Türkiye Büyük Millet Meclisi Başkanlığına

Görüşülmekte olan Kanun Tasarısının 62. Maddenin 3. fıkra sonuna "Bu sırlara yargılama faaliyeti çerçevesinde vakıf olanların herhangi bir yöntemle açıklamaları yasaktır, aksi halde genel hükümlere göre işlem yapılır" hükmünün eklenmesini arz ve teklif ederiz.

Rıdvan Yalçın (Ordu) ve arkadaşları

BAŞKAN - Komisyon önergeye katılıyor mu?

ANAYASA KOMİSYONU BAŞKAN VEKİLİ AYHAN SEFER ÜSTÜN (Sakarya) - Katılmıyoruz Sayın Başkan.

BAŞKAN - Hükûmet katılıyor mu?

DEVLET BAKANI VE BAŞBAKAN YARDIMCISI CEMİL ÇİÇEK (Ankara) - Katılmıyoruz.

BAŞKAN - Önerge üzerinde söz isteyen Yılmaz Tankut, Adana Milletvekili.

Buyurun Sayın Tankut. (MHP sıralarından alkışlar)

YILMAZ TANKUT (Adana) - Sayın Başkan, değerli milletvekilleri; hepinizi saygıyla selamlıyorum.

Değerli arkadaşlar, son yıllarda yargının üzerinde açıktan ya da gizliden birçok faaliyet yürütüldüğü bugün hemen herkes tarafından müşahede edilmekte ve tartışılmaktadır.
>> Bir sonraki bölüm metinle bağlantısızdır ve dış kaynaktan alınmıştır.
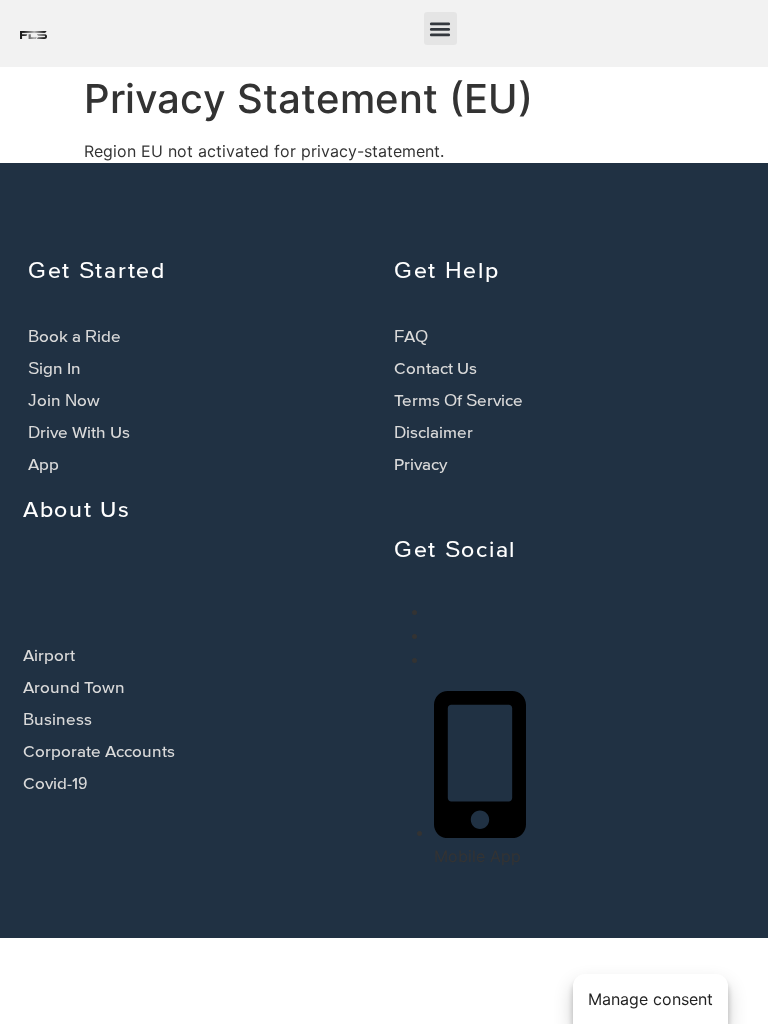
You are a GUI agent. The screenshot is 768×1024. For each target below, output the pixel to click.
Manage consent (650, 999)
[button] (440, 28)
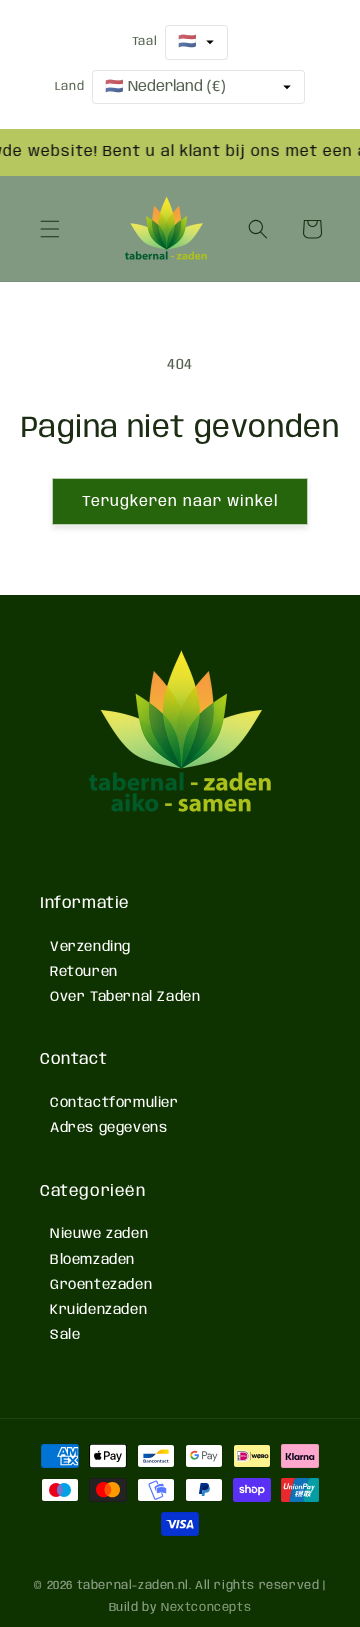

Yine bakınız, son yıllarda yargı üzerinde yapılan tartışmalar cumhuriyet tarihi içinde hiç bu kadar yüksek düzeyde ve acımasızca yapılmamıştır. Yani hiçbir dönemde yargı, bu denli, mevcut siyasi iktidarın güdümünde olmamış ve güven kaybına uğramamıştır ve bugün birileri ve özellikle de AKP İktidarının bizatihi kendisi, işine gelmeyen yargı kararlarından ötürü büyük bir rahatsızlık duymuş ve duymaya da devam etmektedir. Hükûmet olma gücünü elinde tutan AKP zihniyeti devletin bütün kurumlarını ele geçirme, bütün bürokratları, basını, iş dünyasını, sivil toplum örgütlerini, yazarları, aydınları, çizerleri hülasa nefes alan her şeyi yandaş hâle getirme çabası içerisine girmiştir ve maalesef, yıllardan beri devam eden bu anlayışa son yıllarda hız ve yoğunluk kazandırılmış, herkesin adil ve eşit adalet beklediği, beklemesi gerektiği yargıya kadar uzanmıştır çünkü ele geçirilen mevziler yetmemekte ve AKP Hükûmetini tatmin etmemektedir. AKP, bir gün, iktidarı boyunca yaptığı yolsuzlukların, usulsüzlüklerin ve haksızlıkların hesabını vereceğini gayet iyi bildiği için giderayak bu hesapların sorulacağı en ücra yerlere bile AKP kartviziti ekleme ihtiyacını hissetmektedir. Ayrıca, kendi gizli gündem maddelerinden birisi olan ve aziz milletimize "Millî Birlik ve Kardeşlik Projesi" gibi sahte etiketlerle pazarlanan ama milliyetçi hareketin ta başından beri deşifre ederek karşı çıktığı ve yaşanan süreçte de görüldüğü gibi aslında ihanet açılımı olduğu ortaya çıkan bu projeyi hayata geçirmek için yargının tamamen kendi yandaşlarınca kuşatılması gerekmektedir. İşte bu süreçte, daha önce de belirttiğimiz gibi, önce, geçtiğimiz yıl yapılan referandumun ardından HSYK'nın yapısıyla oynanmış ve sızma operasyonu belirli bir ölçüde gerçekleştirilmiştir, şimdi de Anayasa Mahkemesinin kurumsal yapısı hedef seçilmiştir. Böylece ihanet açılımının önünde hiçbir engel kalmayacak ve 12 Hazirandan sonra iktidarı kaybettiklerinde kendilerince hesap vermekten de bu şekilde kurtulacaklardır.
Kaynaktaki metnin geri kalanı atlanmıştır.